I suspect I am not alone with a lot of iPad owners in that although I own one, I tend to use it mainly for checking up emails and social networking sites, as a Kindle and e-book reader, a mapreader (Google Maps, not the horrendous Apple replacement!) and as an entertainment platform, primarily for Netflix and some news channels. One of the nastiest things about the device is the screen based keypad - it's not badly designed, it's just that you are effectively tapping a glass screen to input anything. There are also other limitations with the on board keypad that I have yet to learn how to overcome - simple things like how to select text with something like a URL to activate it as a hyperlink (you may have noted some posts on this blog where the links are not active - they were written on the hop with the iPad, and perhaps updated a few hours later to activate the links from my PC). As such, I've usually avoided using iPad programmes like Evernote and the carrying out of any form of word processing on it.

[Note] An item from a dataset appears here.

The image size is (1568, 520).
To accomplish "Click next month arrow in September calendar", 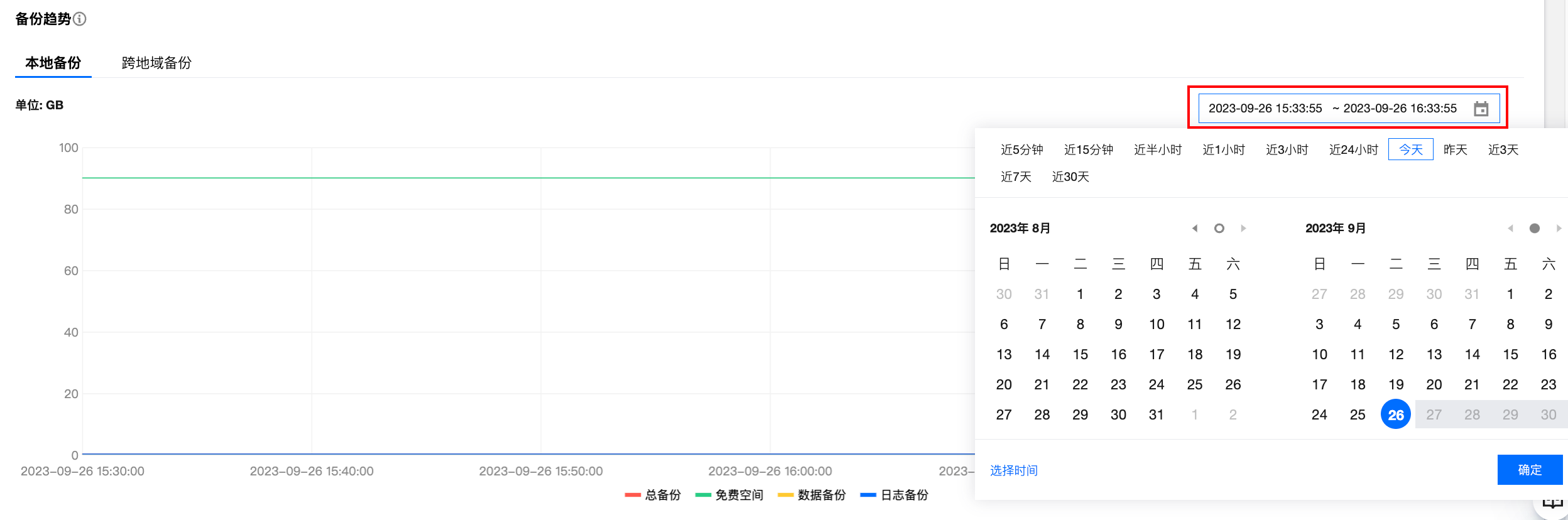I will pos(1559,228).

However, another disadvantage when going to an archive or library to do research is having to lug around a laptop, when the iPad itself is about a quarter of the weight. In truth I have often carried around both - the laptop for word processing, and the iPad for internet access via 3G (particularly handy for some repositories such as the National Records of Scotland, which unbelievably still does not offer WiFi). So I decided to try and do something about it.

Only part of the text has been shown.